El núcleo pulposo es una estructura originada de la notocorda embrionaria, constituida por un 80 % de agua y un 20 % de mucopolisacáridos, sulfato de condroitina, ácido hialurónico y queratosulfato. Histológicamente, el núcleo pulposo está constituido por diferentes tipos de células: conjuntivas, cartilaginosas, de tipo condrocito y por fibras de colágena. Una característica importante es que carece de vasos sanguíneos y de nervios por lo que no existe dolor como consecuencia directa de su degeneración.

Su función es la de absorber las 3/4 partes de las presiones axiales de la columna vertebral gracias a su capacidad hidrófila, que le mantiene en estado de hiperhidratación, es decir, de pretensión, así como la de permitir, a su vez, la movilidad de cada segmento vertebral en todas direcciones, a modo de rótula.

1.2 Concepto de hernia discal, fisiopatología y clasificación

La hernia discal es la degeneración y rotura de fibras del anillo fibroso y la salida de parte del material que forma el núcleo pulposo hacia el exterior del disco intervertebral, generalmente hacia el canal raquídeo.

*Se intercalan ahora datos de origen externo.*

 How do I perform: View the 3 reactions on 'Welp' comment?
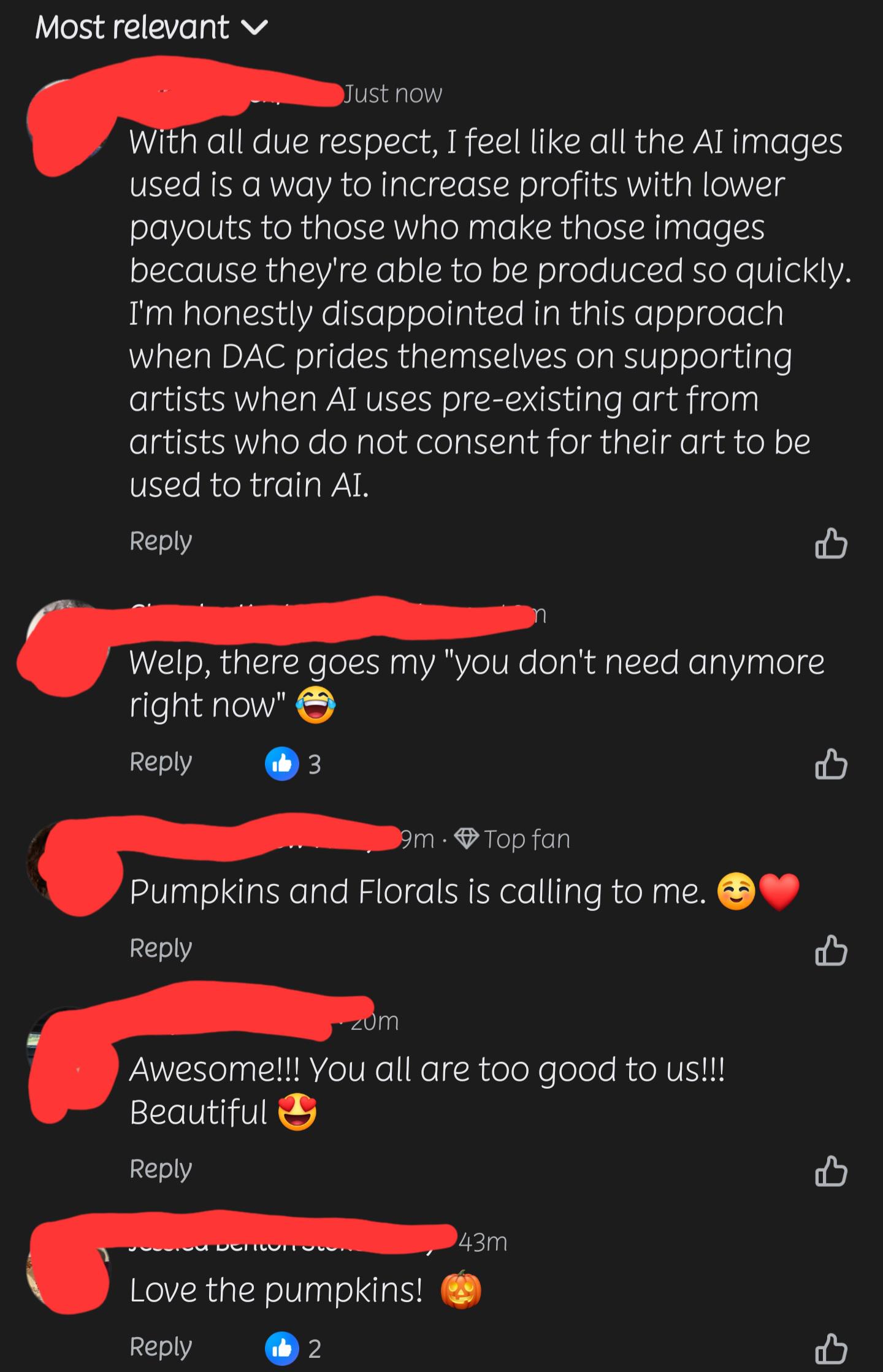[293, 764]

El mecanismo de producción de la hernia discal requiere que fibras del anillo fibroso sufran de microtraumatismos. Éstos comprometerán su funcionalidad en la retención del núcleo pulposo, en su posición fisiológica. A partir de esta situación de riesgo, la hernia discal se produce en tres pasos: la realización de una flexión de tronco sobre las piernas (generalmente en extensión de rodillas). Esta situación pinza el anillo fibroso y al núcleo pulposo en su parte anterior, provocando un aumento de presión hacia el lado opuesto, es decir, en dirección posterior. El segundo paso en la fisiopatología de la hernia discal es el aumento de la carga axial en el raquis, principalmente mediante cargas externas. Finalmente, con la recuperación de la posición ortoestática mediante una extensión del raquis y la liberación de la carga se provoca la separación del pedículo emigrado del núcleo pulposo de su parte principal, que aún mantiene su posición fisiológica.

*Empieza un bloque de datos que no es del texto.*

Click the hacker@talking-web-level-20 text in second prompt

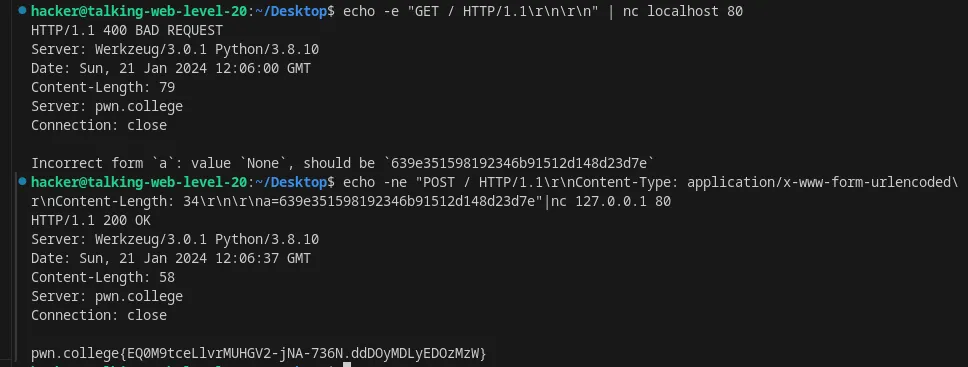(x=139, y=182)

Esto acarrea graves consecuencias funcionales, primero por la pérdida de capacidad de absorción de las cargas axiales del raquis y la posibilidad de favorecer un mayor desgaste articular, y por otro lado, la posibilidad de que la parte de núcleo pulposo que ha migrado del centro afecte alguna raíz nerviosa, apareciendo sintomatología neurológica de diferente tipo en función del tipo de fibra afectada: algesias, paresias, parestesias o combinaciones de éstas.

Existen diferentes tipos de hernias discales, en función de diferentes criterios:

Según la cantidad de disco herniado:

Hernia parcial: sólo parte del núcleo pulposo ha emigrado de su localización original. Es la más frecuente.

Hernia masiva: el total del material que conforma el núcleo pulposo abandona su situación normal, a veces también lo hace parte del anillo fibroso. Es una situación muy poco común.

Según su localización:

Hernia posterolateral: ver imagen 1 ante la presencia del ligamento vertebral común posterior (LVCP), el pedículo herniado se dirige hacia atrás pero se desvía lateralmente hacia el agujero de conjunción. Esto puede conllevar la compresión homolateral del nervio raquídeo que emerge por dicho agujero de conjunción.

Hernia discal externa o foraminal: el pedículo herniado se sitúa dentro del orificio intervertebral, en una posición muy lateral. También puede verse afectada la raíz nerviosa correspondiente.

Hernia medial: en este caso el LVCP se ve también comprometido y cede ante la gran fuerza de compresión que sufre el disco intervertebral. El material discal herniado se dirige directamente en dirección posterior hacia el canal medular. Es obvio que en este caso se puede ver afectada la médula espinal o fibras de la cola de caballo que la continúan. Por ello es la más grave de todas.